İnsanın Her Yerde, Her Varlıkta Allah’ı Yaşaması İmanın En Üstün Halidir
Şimdi dedik ya bu yaklaşma, senin içinde olan eğitimle alakalı bir olay. Bak emmaredesin, burası inkar. Bunu aştın mı levvame geliyor, ondan sonra mülhime geliyor, ondan sonra mutmainne geliyor, ondan sonra raziye geliyor, marziye gelir, safiye, kamile. Burada epey yol var. Sen hele bir mutmaine gir, ötesini boş ver.
Allah'la yakın olman. O zaman çok yakınsın, yani Muhyiddin Arabi gibi. İmam-ı Ali ne diyor? “Görmediğim Allah'a inanmam”. Şimdi sen bakıyorsun; ağaç görüyorsun, taş görüyorsun, Haydar Hoca'yı görüyorsun. Onlar da bakıyorlar Haydar Hoca’ya, Allah'ı görüyor; ağaca bakıyorlar, Allah'ı görüyor. İşte o kamile makamı da bu; her yerde, her varlıkta insanın Allah'ı yaşaması. Bu, imanın en üstün halidir ki Allah hepimize nasip eylesin. O görmek, sadece görmek değildir. O sevgi var ya, hani bahsediyoruz ya; o aşk, o güzellik onu her an yaşamandır.
Ne Kadar Kendimizi Tanırsak Allah’ı O Kadar Tanıyoruz
Tasavvufla… Şimdi burada devam ettiğiniz zaman bazı yollarda o tarafa gidersin. Bazen de o tarafa hiç saptırmazlar seni, alıp doğrudan doğruya götürürler.

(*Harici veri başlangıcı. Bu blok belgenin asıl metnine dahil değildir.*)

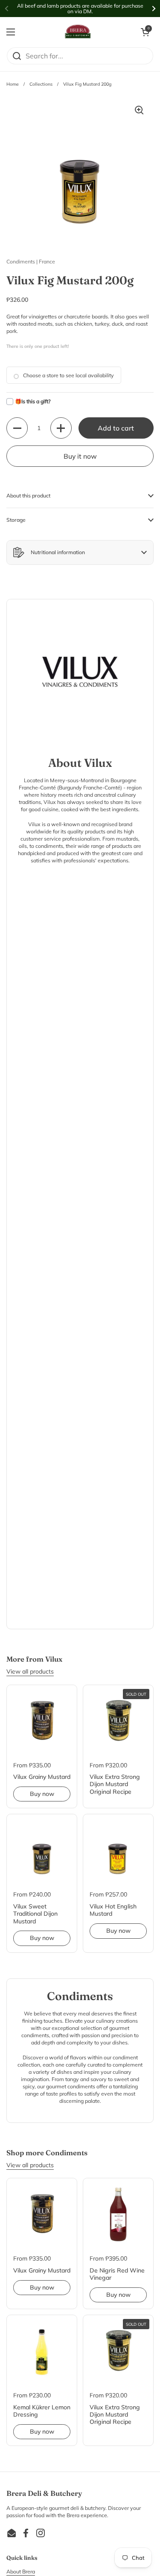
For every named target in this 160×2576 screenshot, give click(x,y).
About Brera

Sen ve ben. Onu da yaşarsın. Ama gördüğün hep ‘o’dur. Buna da ‘şuhut makamı’ denir, buna ‘şahitlik makamı’ denir. O sağlam bir yoldur. Hiç kimsenin ayağı kaymaz. Öyle geçip gider yani endişe etme.
Şimdi dikkat ederseniz, bak biz Allah'ı tanımada evvela kendimizi tanıyoruz. Emmare, levvame, mülhime… Ne kadar kendimizi tanırsak, Allah’ı o kadar tanıyoruz. Yani bu eğitimi ne kadar güçlü yaparsak, Allah’a o kadar yaklaşıyoruz . Mesela mutmainne makamına geldik ‘men arefe nefse fekad arefe rabbe’. Şimdi bunun üstündesin, raziyedesin ‘men arefe nefse’. Anladınız nükteyi değil mi? Onun üstüne çıktın. Demek ki ‘men arefe nefse’ insan kendini ne nispette tanırsa, inkar makamında ise öyle tanır Allah’ı; nev makamındaysa öyle tanır, mutmainnedeyse öyle tanır. O zaman her şey sende başlıyor, yine sende bitiyor.
Tabii Cenab-ı Hak öyle bir adaletle insanı yarattı ki birini diğerinden ayırmadı. Hepsine o kabiliyeti… Esasen o kabiliyet, o cevher olmasa ilahi yükümlülüğü herkese mecbur kılmaz; yani herkes mükellef olmaz. Adil-i mutlak olduğu için herkese verdi, herkesten bekliyor; vermediğinden beklemiyor. Kabul edelim 10 tane koyun verdi, 10’un hesabını; 100 tane koyun verdi, 100’ün hesabını soruyor. Şimdi 10 tane koyun verdiğinden 100’ün hesabını, 100 tane koyun verdiğinden de 10’un hesabını sorsan o da mantıklı olmaz. Yani ne verdiyse hepsi…
“Summerciıl basara kerreteyni yenkalib ileykel basaru hasien ve huve hasir.” ( Mülk Suresi 4. Ayet)
“Gözleri yorgun olduğu halde geriye döner.” Niye? Dedi ya işte “Bunlar böyle. Kendiliğinden oldu canım, ne var yani”. Yani bunu yaratmak basitmiş, bunu bu kendi kendine böyle bu hale gelmesi; bunun için diyor. Kendine delil arar ki; bak bunu ben ispat edeyim, bak bu hakikaten böyle tesadüfen olmuş. “Bakar, bakar, bakar da” diyor “hiçbir delil bulmadan, yorgun olarak geriye döner”. Evet, amin.